By Felix Van de Maele

The New York Times lawsuit against OpenAI late last year over the tech company’s use of the newspaper’s journalism to train its large language model (LLM) represented a major move in unprecedented times. It also could portend a shift in the Big Tech/content creator relationship—one that was fraught to begin with and might now turn increasingly litigious. At the heart of the suit is the question of data, and whether the companies behind LLMs can claim “fair use” in gobbling up that data.

When we think about the amount of data that is needed to train LLMs it stands to reason that organizations will be protective over how their proprietary data is used and credited. LLMs require vast amounts of data, and despite OpenAI CEO Sam Altman’s recent claims, OpenAI and ChatGPT need access to a wide range of data to strengthen the model—and this may include both proprietary and non-copyright work. The high quality and reliability of the New York Times content precisely strengthens ChatGPT outputs. 

That was the company’s own position three weeks ago, according to The Telegraph, which shared a submission from OpenAI to the House of Lords communications and digital select committee. In the submission, the company admitted that it could not train LLMs like ChatGPT without access to copyrighted work. In fact, it would be “impossible.”

Data is the backbone of AI and all models rely on patterns and correlations established by vast amounts of training data. Generative AI tools need high quality training data—like copyrighted content from the New York Times and other notable publishers—to provide high-quality and enough quantity of training data also reduces hallucinations, actually making responses relevant. 

 

While the New York Times’ case against Open AI and Microsoft is probably the most visible challenge involving intellectual property implications of AI, it is hardly the only one. Plaintiffs have filed multiple lawsuits claiming the training process for AI programs infringed upon their copyrights in written and visual works. These include lawsuits by the Authors Guild and authors Paul Tremblay, Michael Chabon, Sarah Silverman, and others against OpenAI. Michael Chabon, Sarah Silverman, and other content creators have also initiated suits against Meta. There are proposed class action lawsuits against Alphabet Inc., Stability AI, and Midjourney, as well as a lawsuit by Getty Images against Stability AI.  

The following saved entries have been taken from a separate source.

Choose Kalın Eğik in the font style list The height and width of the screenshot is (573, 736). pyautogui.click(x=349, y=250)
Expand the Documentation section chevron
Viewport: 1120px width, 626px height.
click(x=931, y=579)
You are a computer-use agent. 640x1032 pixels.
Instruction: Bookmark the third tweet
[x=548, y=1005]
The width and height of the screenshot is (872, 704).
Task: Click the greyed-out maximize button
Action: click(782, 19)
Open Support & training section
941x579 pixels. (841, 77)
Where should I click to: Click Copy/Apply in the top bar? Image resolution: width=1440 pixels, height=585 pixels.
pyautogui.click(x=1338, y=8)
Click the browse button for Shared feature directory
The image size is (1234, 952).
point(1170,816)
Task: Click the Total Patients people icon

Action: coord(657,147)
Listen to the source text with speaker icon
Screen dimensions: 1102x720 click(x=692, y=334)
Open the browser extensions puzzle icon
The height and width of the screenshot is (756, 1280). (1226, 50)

As AI use continues to proliferate, there will be increasing pressure to resolve these copyright issues. And litigation involving intellectual property rights is just the tip of the iceberg. The number of cases centered on AI-related accuracy, safety, and discrimination are likely to rise. 

Given the complexity and sheer volume of all of these cases, it will likely take years before these matters are resolved. For now, all we can say for sure is that ordinary companies rolling out AI tools would be wise to exercise care to track and monitor their use of the tech. Should a particular AI tool come under regulatory or judicial scrutiny and thus come off the market, companies will want to be able to adapt quickly and smoothly.